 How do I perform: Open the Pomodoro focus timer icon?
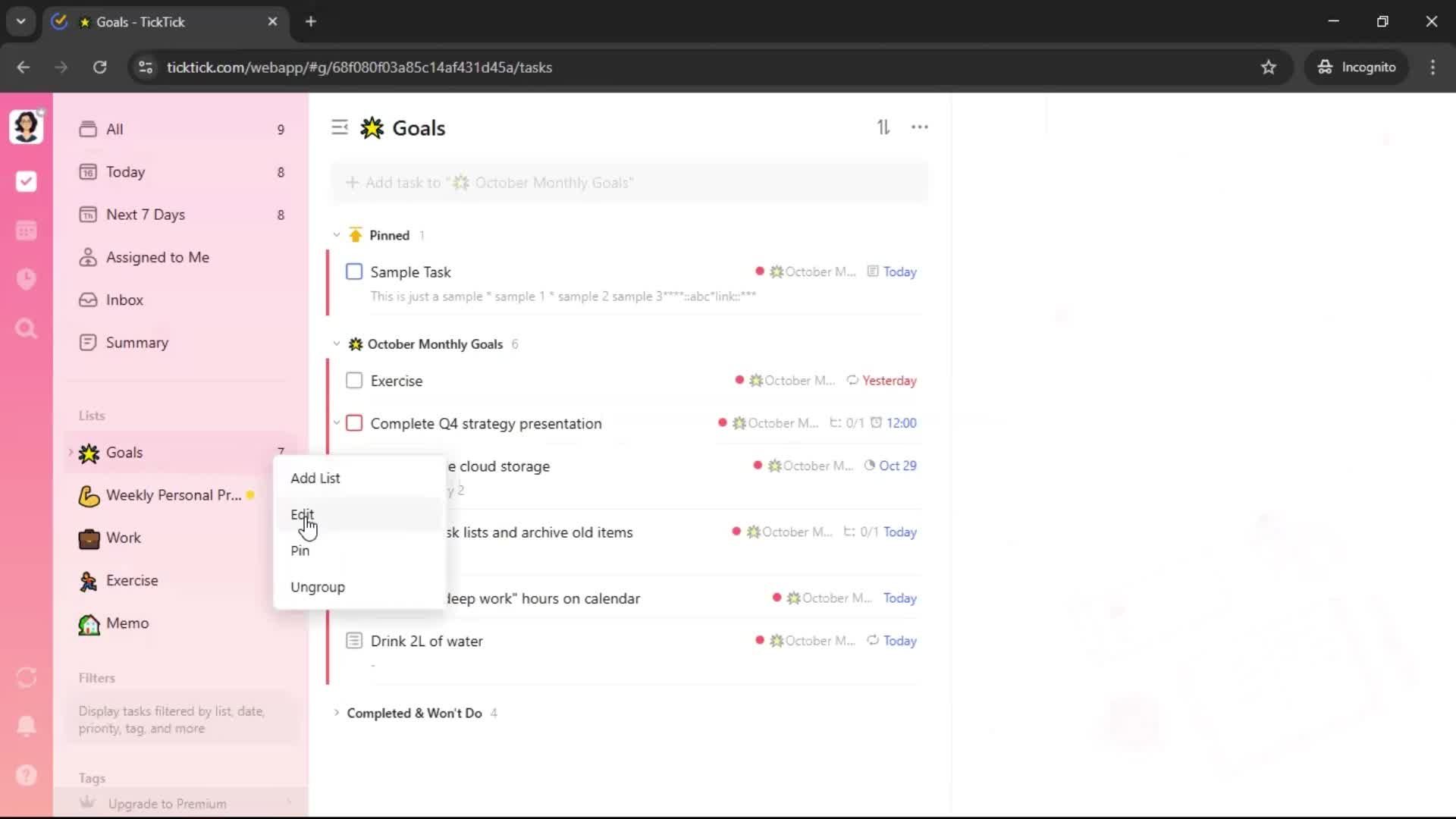click(26, 279)
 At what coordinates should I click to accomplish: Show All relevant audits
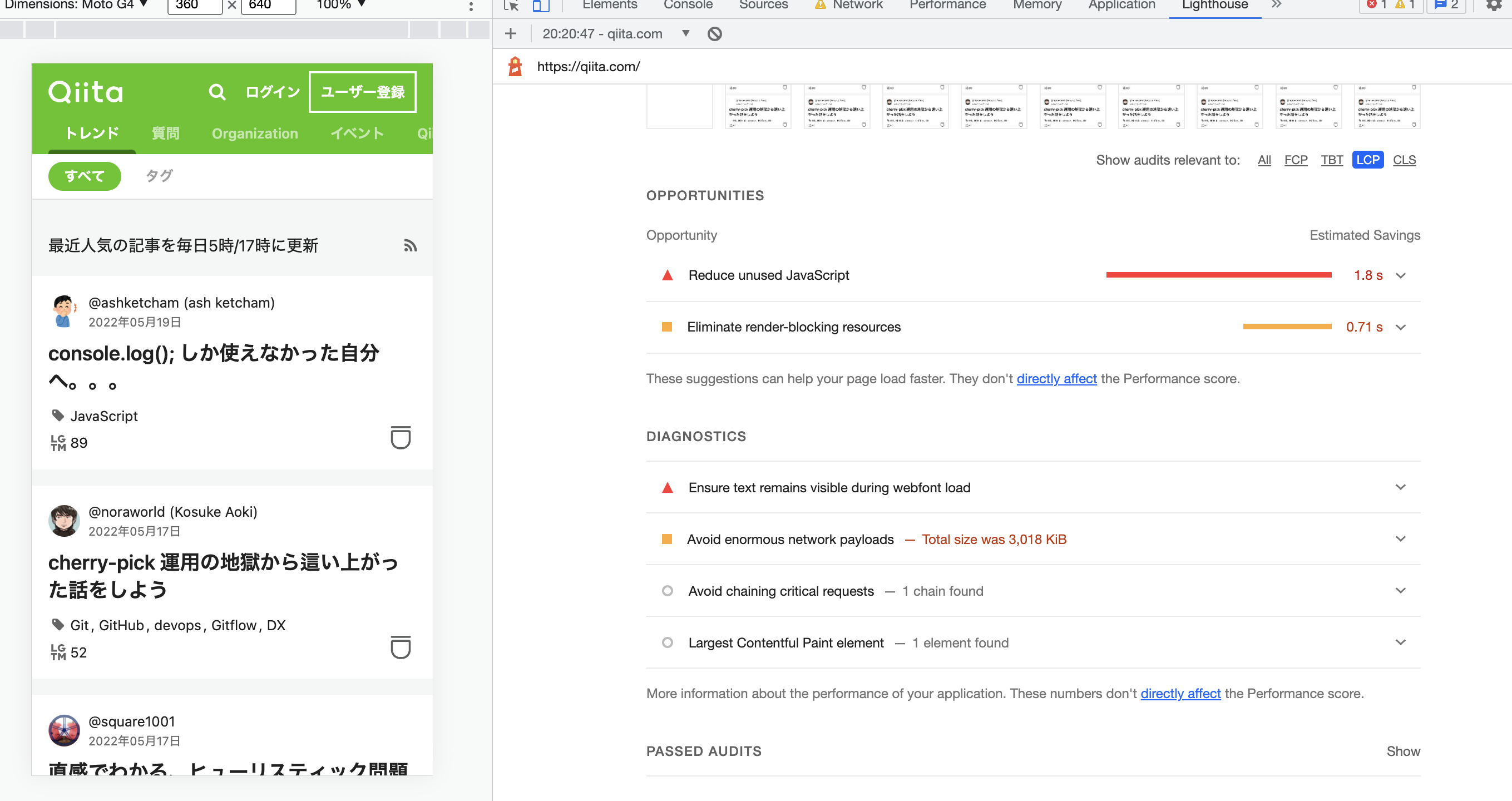pyautogui.click(x=1264, y=160)
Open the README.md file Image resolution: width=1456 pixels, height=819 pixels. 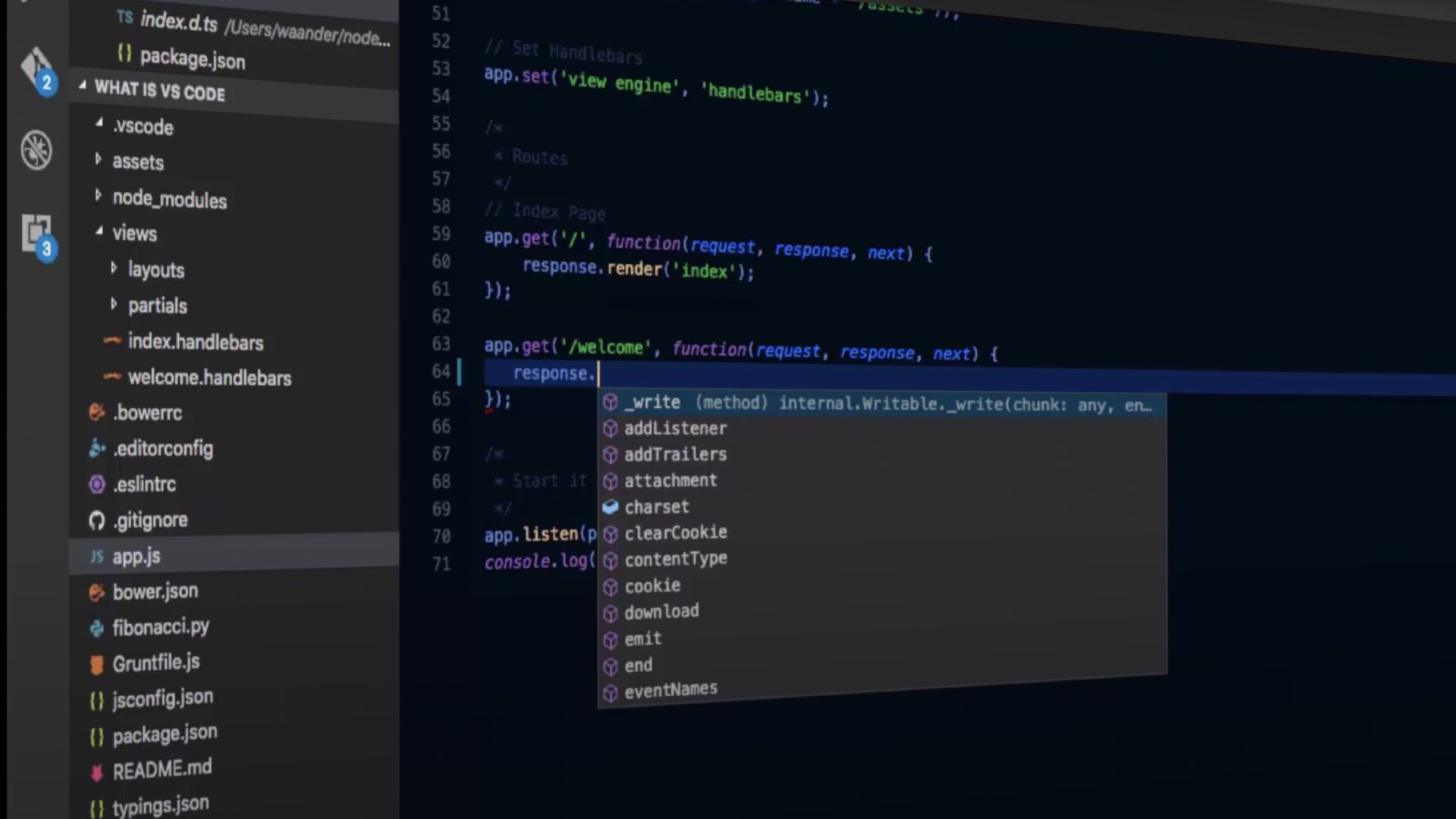[162, 770]
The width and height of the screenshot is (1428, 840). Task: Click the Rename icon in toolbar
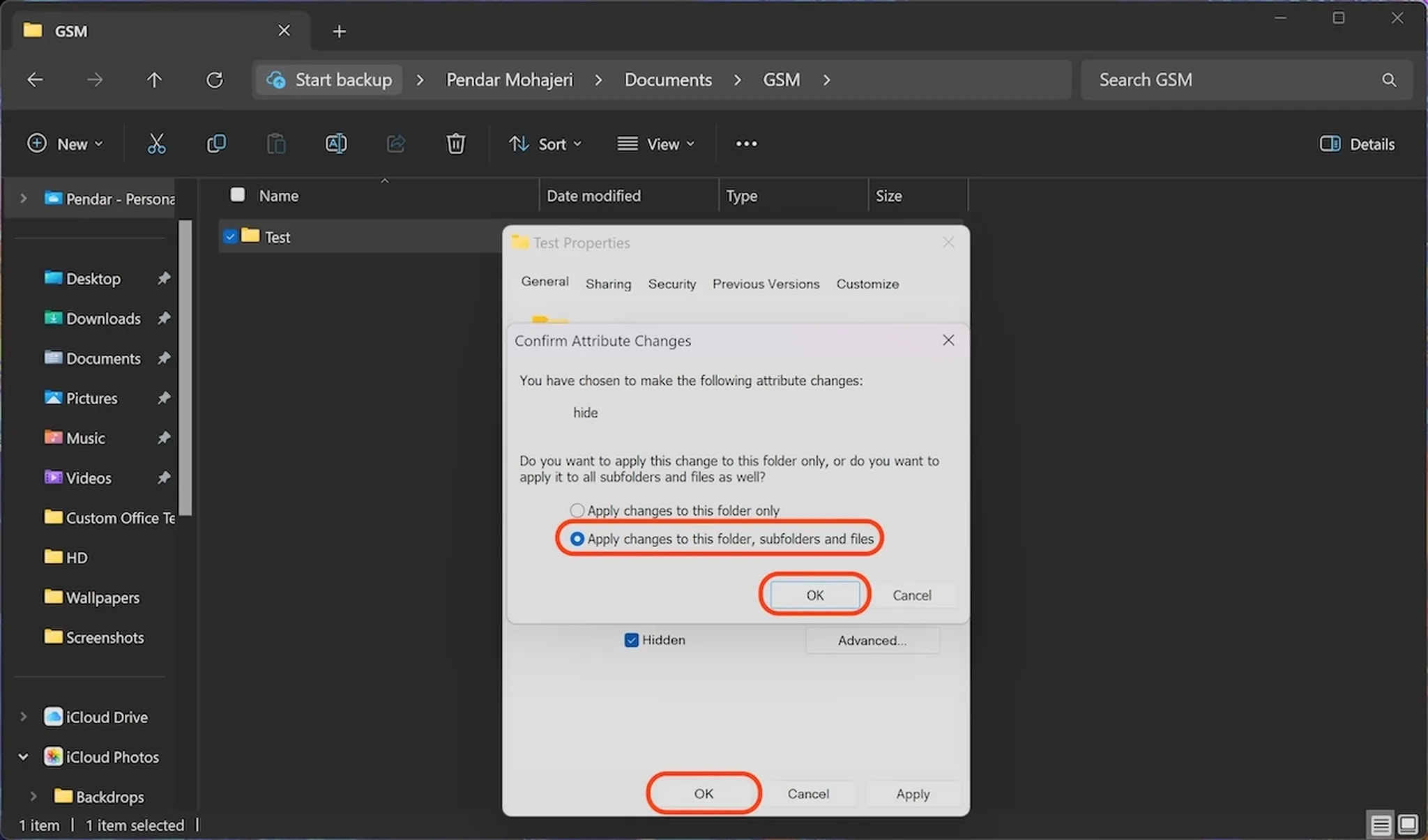point(336,144)
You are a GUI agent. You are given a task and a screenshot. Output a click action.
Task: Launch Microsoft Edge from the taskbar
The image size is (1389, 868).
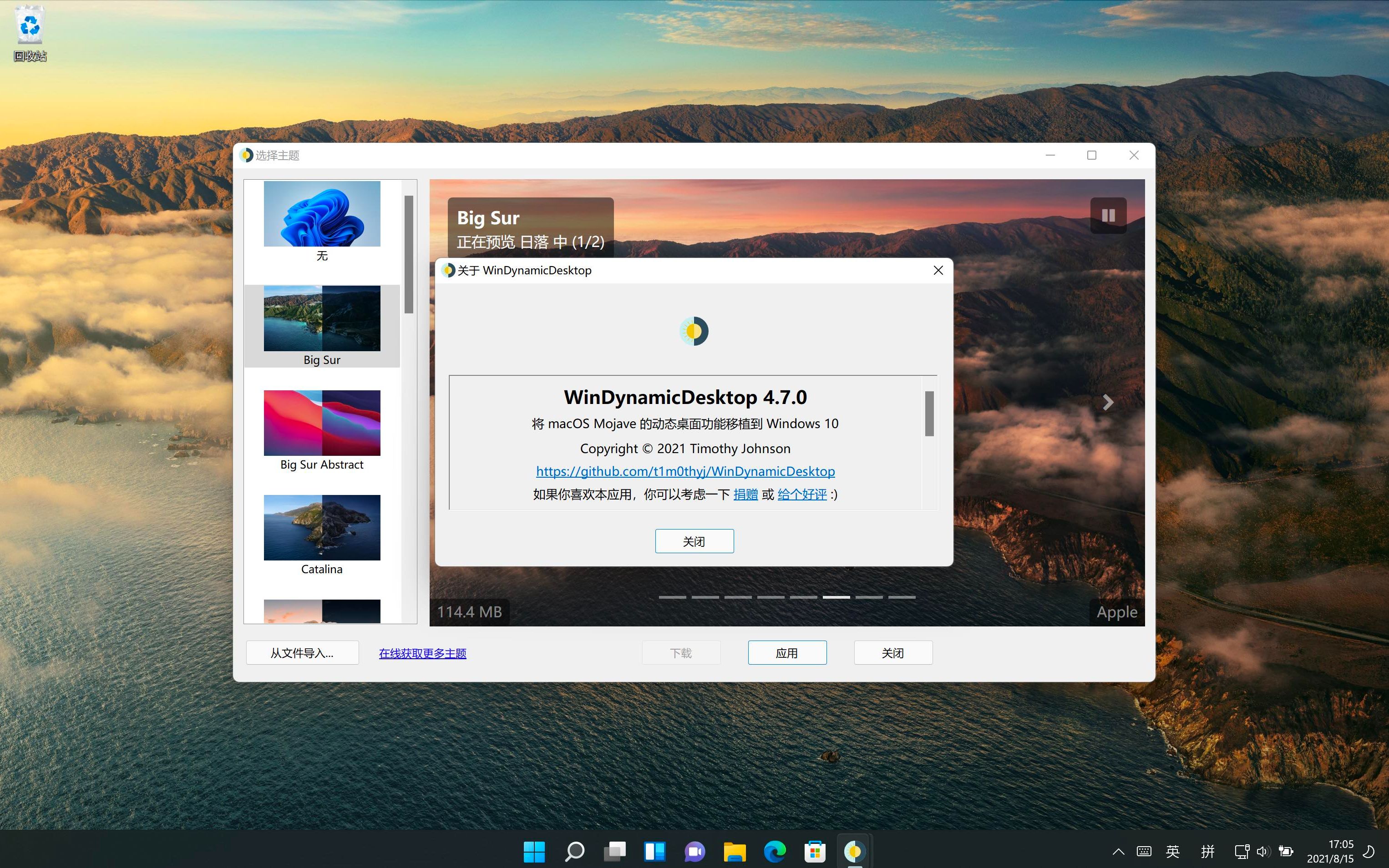[x=775, y=851]
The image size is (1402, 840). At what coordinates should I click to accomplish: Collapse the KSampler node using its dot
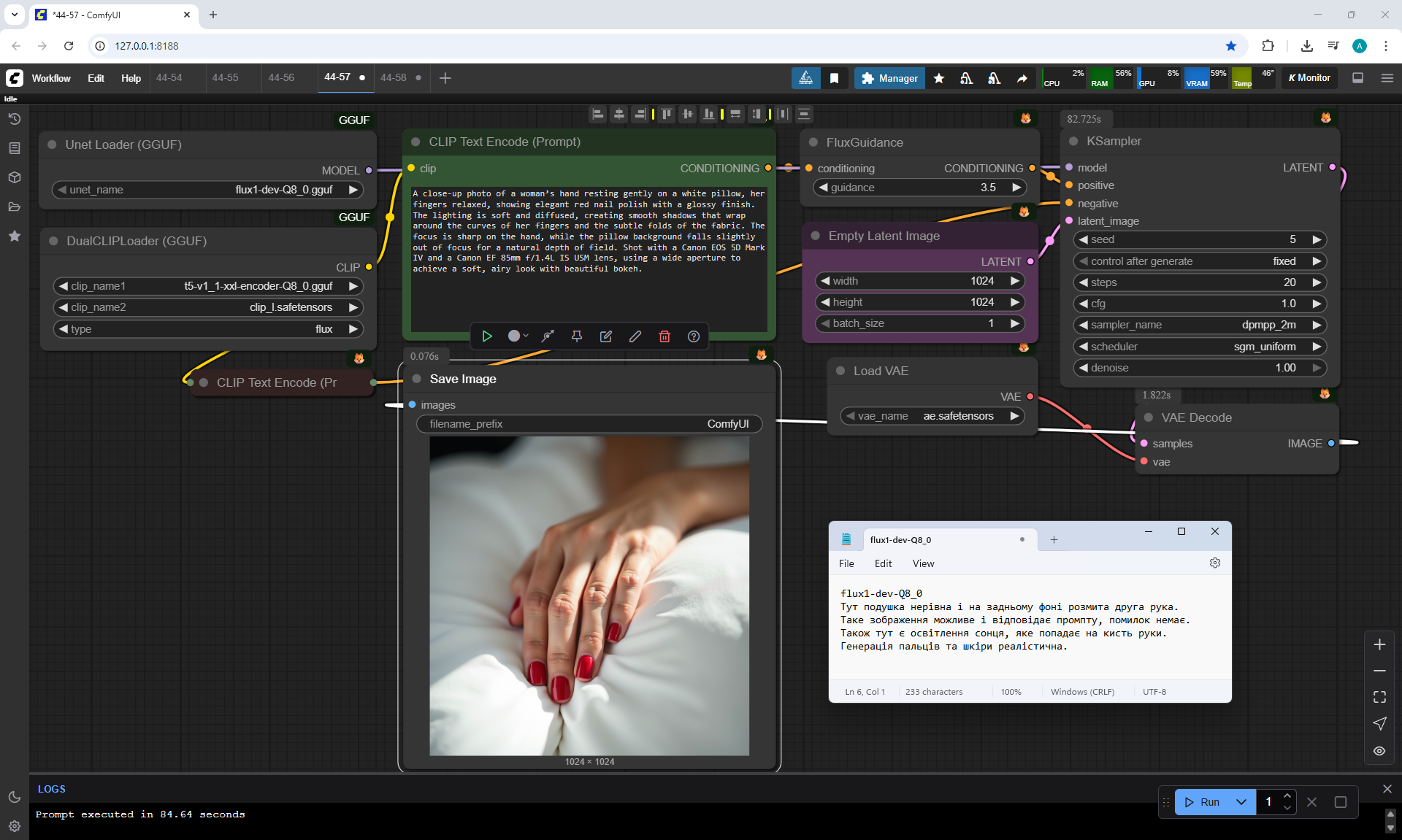click(x=1073, y=142)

:::

What the exercise asks => Leave the pictures out. Extract exactly the lines running from the one with "You are a GUI" through the last entry, both ends included.

Finished task =>
You are a GUI agent. You are given a task and a screenshot. Output a click action.
Task: Launch Microsoft Edge from the taskbar
The image size is (1389, 868).
[x=775, y=851]
The image size is (1402, 840). At what coordinates should I click to accomplish: Collapse the KSampler node using its dot
click(x=1073, y=142)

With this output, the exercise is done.